Nezval, que en aquella época estaba empleado en la redacción del diccionario de lengua checa de Masaryk, estaba, como siempre, un poco impaciente. No pudo esperar hasta llegar a la letra T, y ya que los manuscritos sólo habían llegado hasta la C, escribió rápidamente la entrada Cermínova Marie. La escribió con entusiasmo. Cuando se publicó el diccionario, en una reseña de un periódico se sorprendieron por esta entrada, porque a Marie Cermínova la conocía muy poca gente.

Creo que pocos pintores fueron honrados de esta forma en los siguientes volúmenes del diccionario.

Era una chica agradable y bonita. La queríamos todos.

De la misma manera que no le agradaba su apellido, también se avergonzaba de su sexo femenino.
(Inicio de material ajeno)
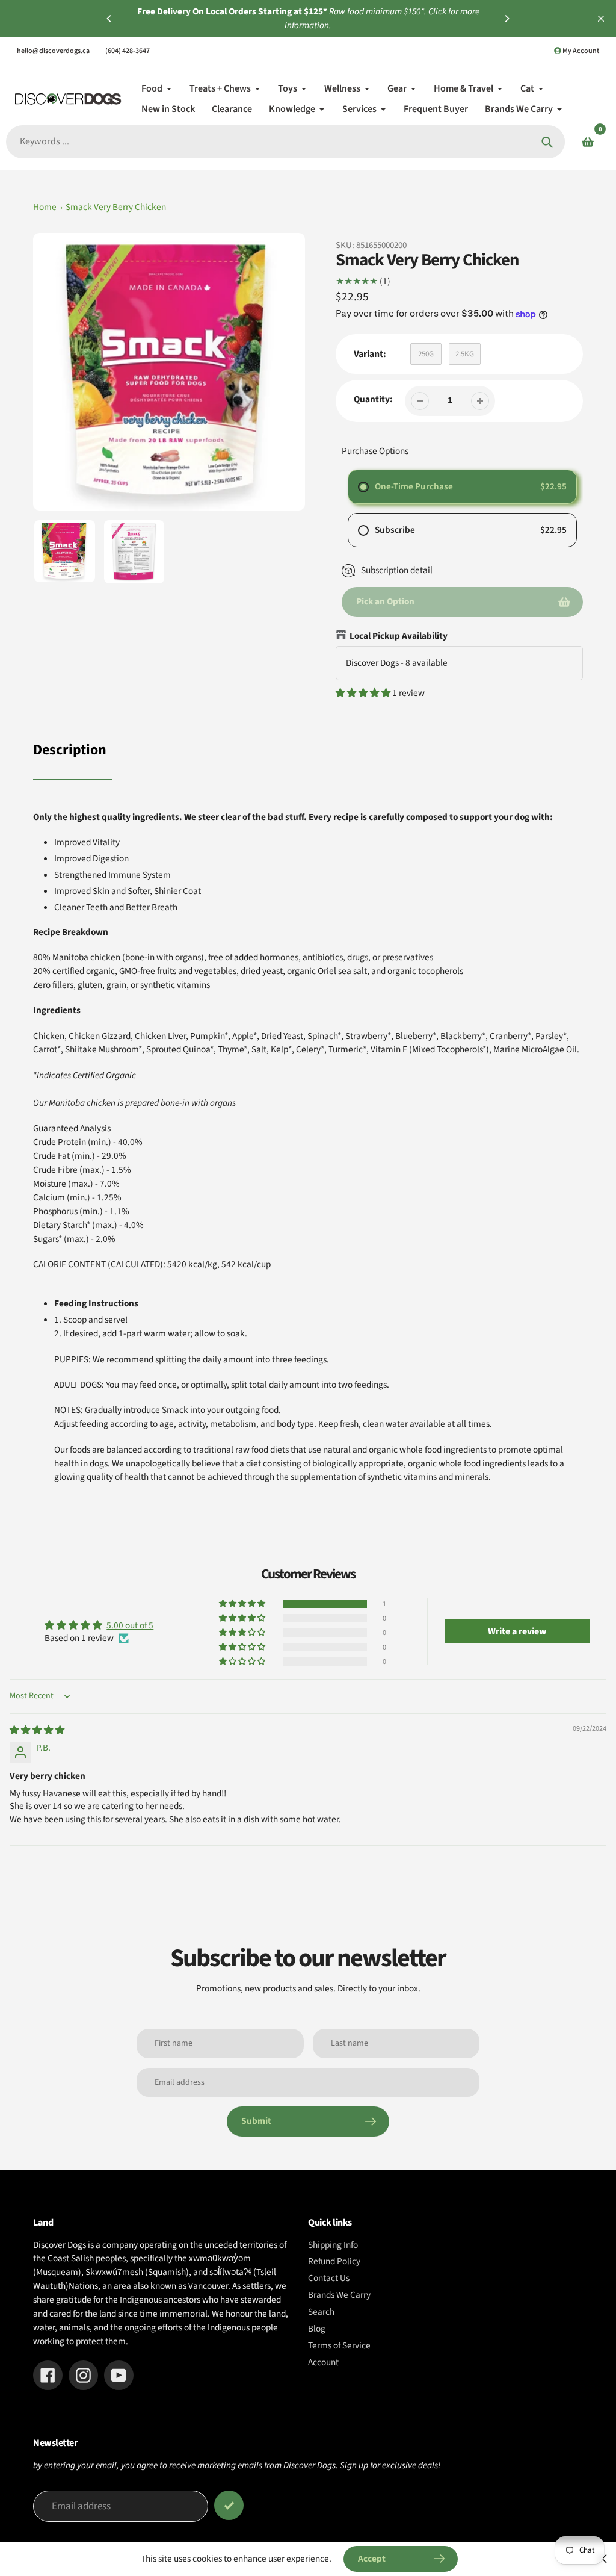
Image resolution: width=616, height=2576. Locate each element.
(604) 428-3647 (127, 51)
Siempre hablaba de sí misma en forma masculina. En principio esto nos parecía algo extraño y grotesco, pero con el tiempo nos acostumbramos.

Recuerdo un hermoso diálogo, después de medianoche, en una calle praguesa. Nos detuvimos a tomar una copa; fuera, helaba. Toyen estaba viviendo en casa de su hermana, en la estación de Smíchov. Su cuñado trabajaba allí como jefe de estación. Llamamos un taxi y sentamos a Manka adentro, pero antes de ponerse el coche en marcha, Manka abrió la ventanilla, abrazó a Teige y le comunicó con voz trágica:

– ¡Adiós! Soy un pintor triste.

Teige le recomendó que se sentase en un rinconcito y todos le deseamos de todo corazón que durmiese bien. ¡Y buenas noches!

No lo oyó todo, porque el coche se alejaba ya, llevándose a la pintora triste a Smíchov. Naturalmente no creíamos en su tristeza. Toyen era animada y alegre; hablando, decía directamente lo que pensaba y nos encontrábamos bien en su compañía.

¡Los cafés de Praga! Los restos que nos quedan hoy no pueden ser un testimonio sobre la vida de los cafés entre las dos guerras. Tenían carácter, a menudo muy distinto el uno del otro. A los más tranquilos iban los estudiantes, y los lectores de diarios tenían allí toda la prensa conseguible de Europa. Algunos periódicos extranjeros llegaban el mismo día. En el centro de la ciudad había cafés de lujo, muy visitados por las damas mundanas. En esta clase de cafés los camareros se afeitaban dos veces al día, cosa que entonces me parecía increíble. Luego hubo cafés frecuentados por los artistas. Los actores iban a Slávie. También nosotros nos sentábamos allí cuando queríamos estar solos. Pero en el café Nacional que hoy ya no existe, solíamos estar a diario. En cierta época visitábamos también el Metro.

Al café Unionca, situado en un palacio de la esquina de las avenidas Národní y Perstyn, iba la gente en tiempos más viejos. Cuando se acercaba su fin -estaba bastante decrépito- sólo lo visitaban los contemporáneos, los amigos y los deudores del amo, el señor Patera. Yo también le debo dos cafés. A los cafés de invierno iban los enamorados para poder estar cogidos de la mano por debajo de la mesa. En el café Nacional, los muchachos invitaban a sus amigas a una copa de arroz helado con melocotón y nata.

Unos antiguos versos de Gellner, con los que el poeta se despedía de los cafés vieneses, eran incomprensibles para nosotros:

Dura es la despedida del teatro de revistas donde cantaba un pobre coro por la noche; y de los cafés. ¡Cuánto me gustaba su aburrimiento! Dos años jóvenes pasé sentado allí.

Pero nosotros, en los cafés de entonces, no nos aburríamos nunca. Todo lo contrario. Las salas estaban llenas del murmullo de las alegres voces, del ruido de los pasos, de las sillas y sillones arrastrados y del tintineo de los vasos y los platos. No, silencio no había allí. O tal vez sólo lo había por la mañana. Pero tengo un amargo recuerdo de una visita matinal. En el café se discutía, se hacían planes, se producían polémicas apasionadas y nunca se tenía la sensación de haber perdido el tiempo. Allí se podían leer todas las revistas culturales y las caras revistas extranjeras con fotografías. La erótica La vie parisienne era de las más leídas y al cabo de unos días estaba rota como una bandera después de una guerra. Las señoras miraban las modas extranjeras y algunas incluso arrancaban las páginas cuando el camarero no miraba. Y sonreían cuando se enfadaba el camarero que compraba las revistas.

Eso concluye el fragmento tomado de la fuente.